His response Friday was sadly evasive. He cannot deny that his prescription was fraudulent, issued by a shady Florida doctor associated with an anti-aging clinic.

What he needs to do is pull a full Rodney Harrison. He needs to hold a tell-all press conference in which he fesses up, explains why he felt it necessary to cut corners by purchasing (and, presumably, using) HGH, and then asks for forgiveness. He thinks it will be hard, but it won't be. He is not Barry Bonds, an essentially detestable figure. He is not Gary Matthews Jr., who has relied on a strict denial defense after his name surfaced in an investigation, but no one really cares about him, anyway. He is Rick Ankiel, and this nation is turning its lonely eyes to him. America wants a reason to believe. America wants to embrace his story. America wants to forgive him.

But he has to ask.

Right now, he is putting us to the test. We cannot chastise and ostracize and mentally spit upon Barry Bonds and not act the same toward Rick Ankiel. Few of us wish to be bogged down in technicalities about what was against the rules and when with regard to Bonds. We loathe Bonds because we think he cheated, in spirit if not in fact, and we think he did so because of sheer vanity, which is despicable. There was no reason for a man who had compiled a Hall of Fame résumé to enhance his credentials by cheating, other than a pathetic desire to wrest the spotlight from Mark McGwire.

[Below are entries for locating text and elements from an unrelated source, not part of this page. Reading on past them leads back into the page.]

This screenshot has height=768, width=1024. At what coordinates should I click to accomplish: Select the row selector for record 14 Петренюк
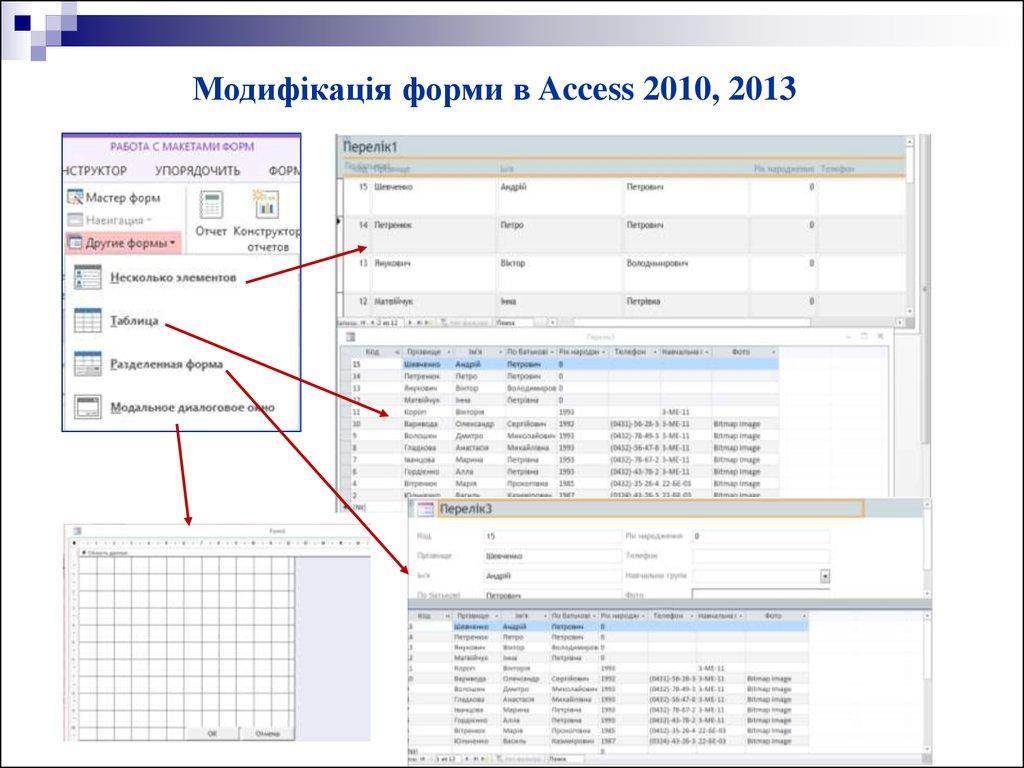click(x=340, y=222)
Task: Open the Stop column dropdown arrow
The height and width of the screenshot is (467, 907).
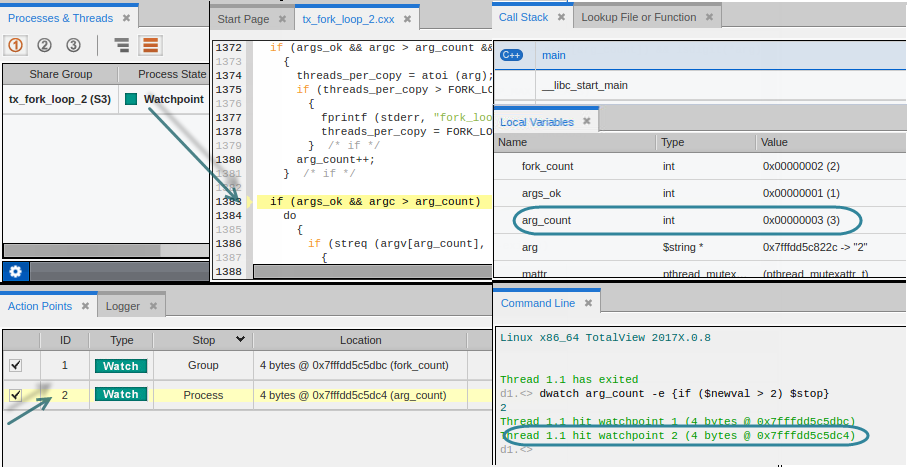Action: 240,340
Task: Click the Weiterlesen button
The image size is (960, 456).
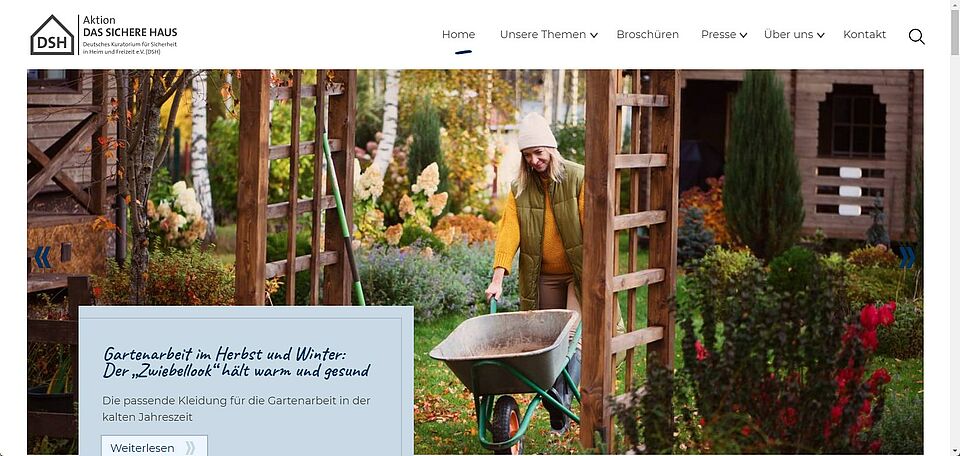Action: point(154,447)
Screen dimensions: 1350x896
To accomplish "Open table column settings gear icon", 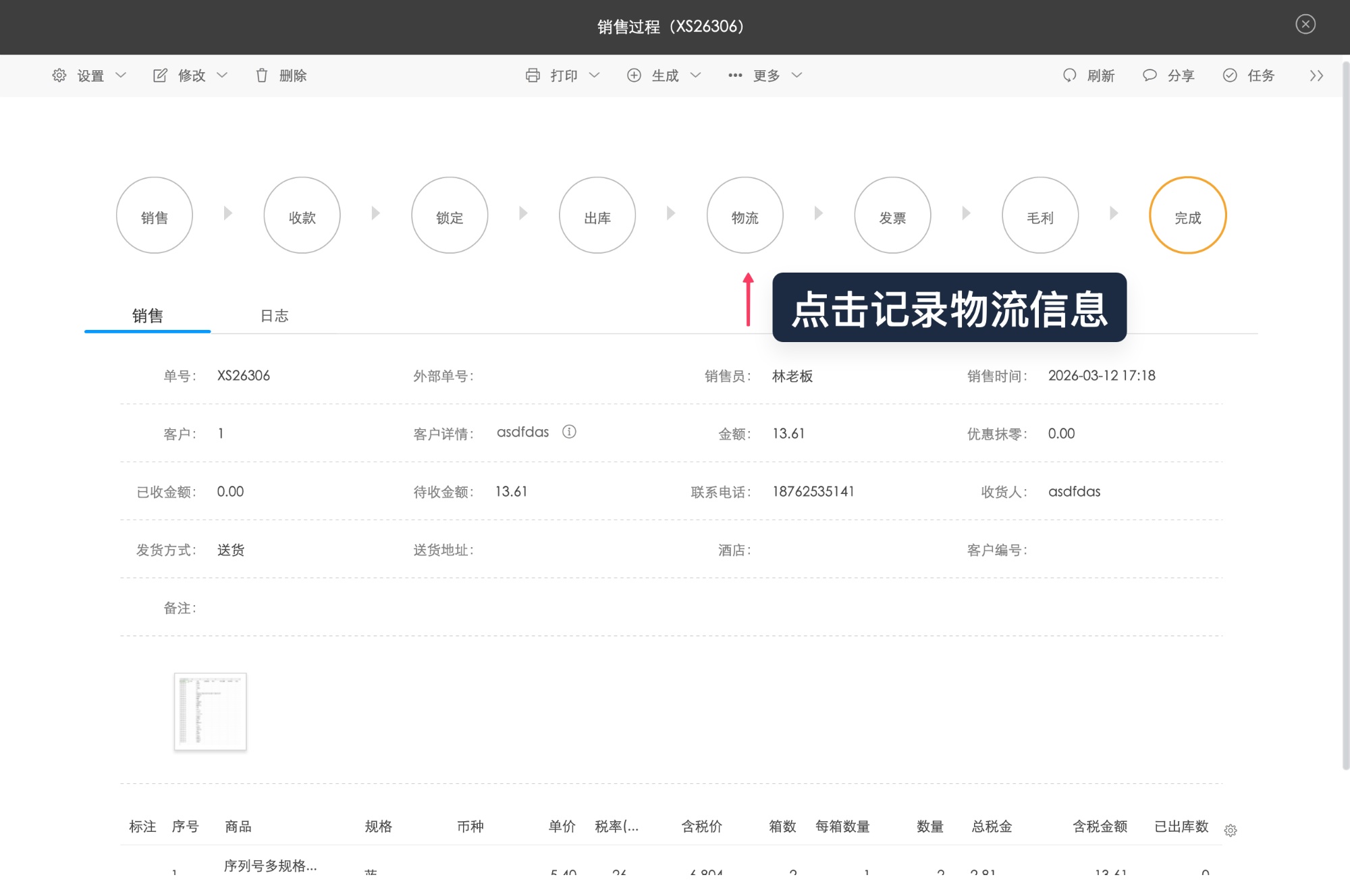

Bonds has admitted to nothing. Therefore, he has not asked us for forgiveness. The day will come when he will be exposed completely, and he will regret not having thrown himself on the mercy of the court. That, to me, is a given.

Ankiel is a far more sympathetic figure. He always was. He had this sad back-story concerning an incarcerated father, and then he had that awful come-down six years ago, when he went from being the next Steve Carlton to being the next Steve Blass between the end of the 2001 regular season and the postseason.

But if he used the HGH he purchased, it means he did cheat. Don't quibble about baseball not getting around to banning HGH until 2005. I repeat: You know you're doing something shady when you need a doctor to write a fraudulent prescription. Ankiel has erred, and he needs to make amends.

Once again we have been reminded that we have no idea how badly baseball has been tainted by steroid and HGH usage. It has reached the point where we need to be wary of every contemporary achievement.

We all laughed at Jose Canseco's allegations, but it now looks as if he exaggerated only slightly. We scoffed when BALCO man Victor Conte sneered that half the players at this year's All-Star Game had done something or other, but what if Mr. Conte is simply stating a fact? We are in no position to dismiss him as a kook, nutcase, or blowhard. He knows a lot more than we do.

If only there were a way to let these wayward athletes understand that we are willing to forgive, not condone. Big difference.

I have no doubt that Patriots fans will welcome back Harrison when he takes the field against Cleveland in Week 5. It would be foolish to think otherwise. I have no doubt that the people in St. Louis are offering similarly unconditional love for Ankiel. I just wish there was a way fans could let these players know that they have been hurt by their foolish actions, that, for a time at least, they will feel a little less comfortable rooting for them.

The problem with baseball now is that everyone is suspect. Everyone who throws 95 m.p.h. is suspect. Everyone who hits a bunch of homers is suspect. Every aging player who puts up great numbers is suspect. That's what this steroid and HGH business has done to baseball.

I thought I was prepared for anything. But Rick Ankiel? This one really hurts.